TASK DETAILS: Without the pictures, set down exactly the lines from the one that contains "Viewport: 318px width, 197px" to the end of the entries, both included, and nothing besides.

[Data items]

****************

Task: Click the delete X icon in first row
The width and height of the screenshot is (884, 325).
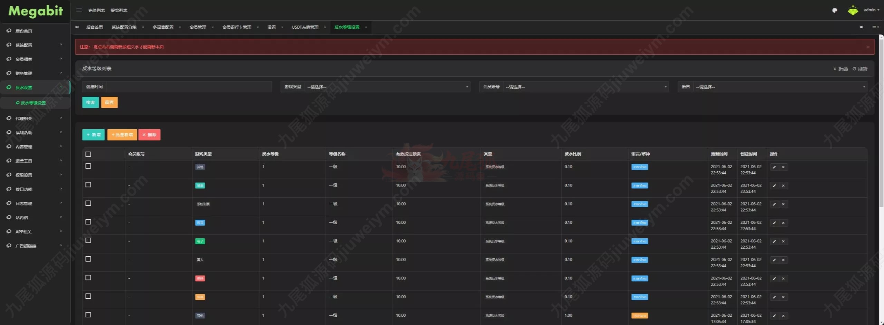Action: (783, 167)
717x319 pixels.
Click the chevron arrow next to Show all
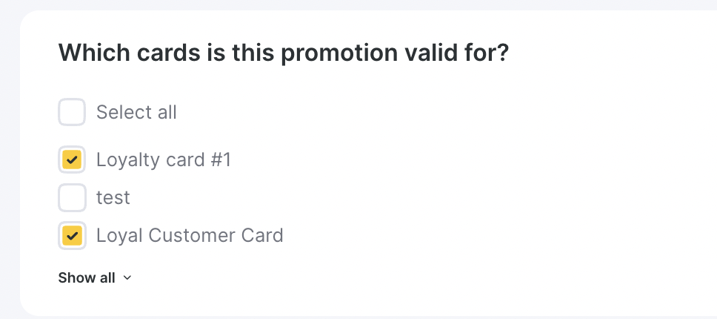click(x=127, y=278)
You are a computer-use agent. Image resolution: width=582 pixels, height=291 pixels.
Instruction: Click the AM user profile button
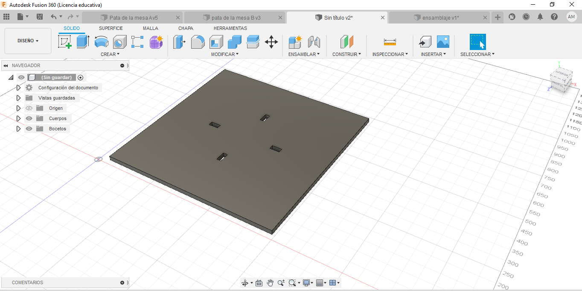(x=571, y=17)
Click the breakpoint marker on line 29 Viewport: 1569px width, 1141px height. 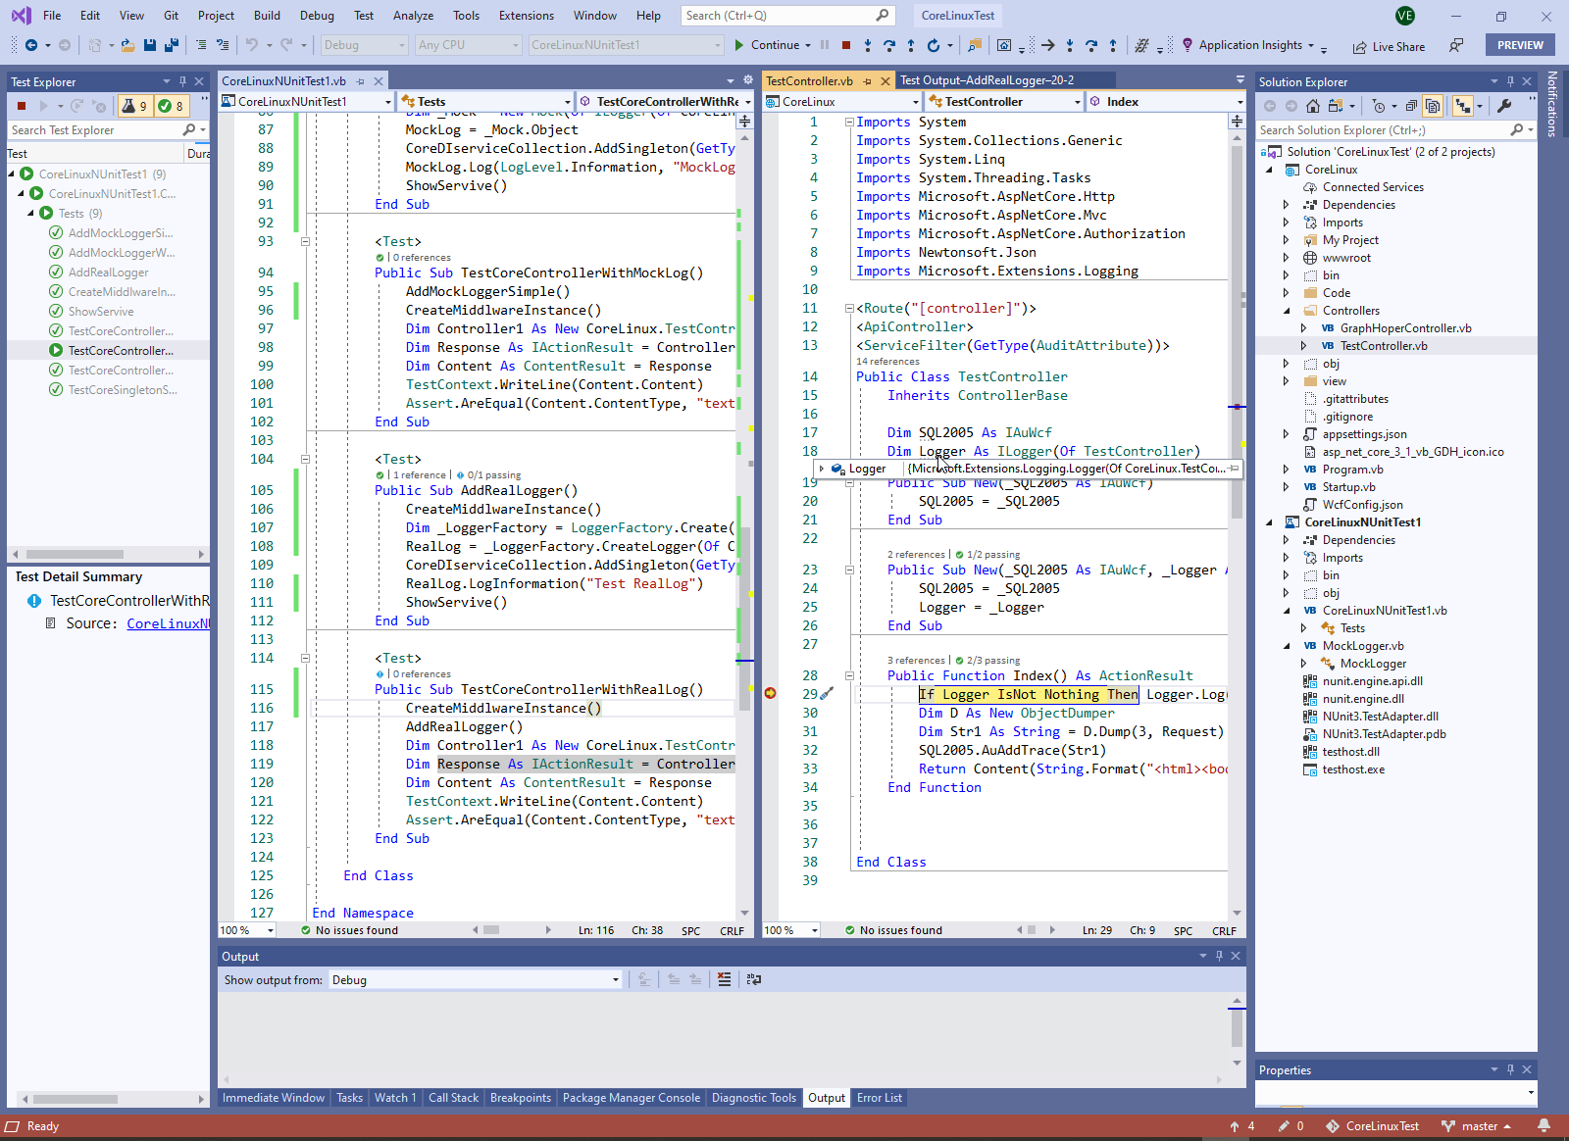click(x=771, y=694)
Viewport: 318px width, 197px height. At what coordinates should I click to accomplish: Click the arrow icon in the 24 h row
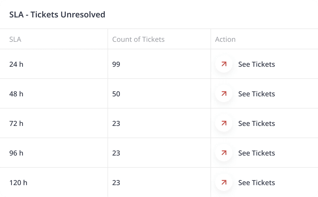tap(224, 64)
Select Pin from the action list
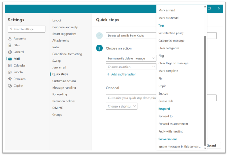 coord(161,78)
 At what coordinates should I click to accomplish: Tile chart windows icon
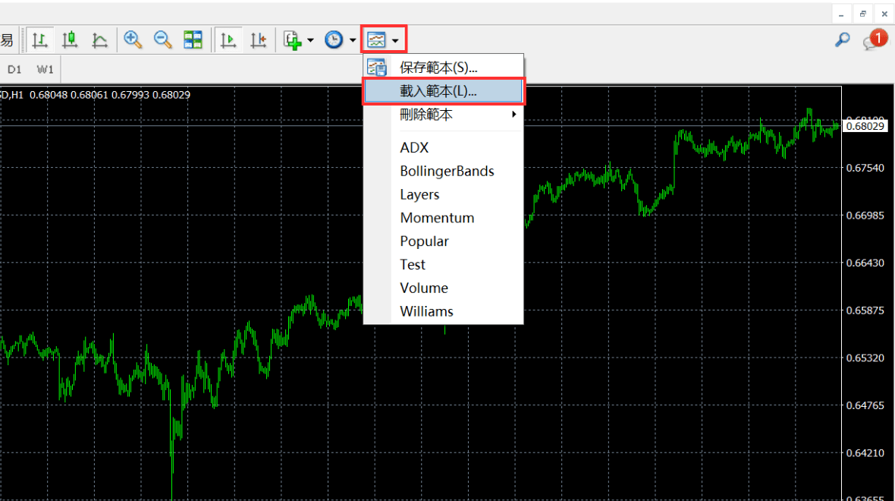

****************

TASK RESULT:
Viewport: 318px width, 197px height. At what coordinates should I click to accomplish: Click the arrow icon in the 24 h row
tap(224, 64)
Select Pin from the action list
 coord(161,78)
 At what coordinates should I click to accomplish: Tile chart windows icon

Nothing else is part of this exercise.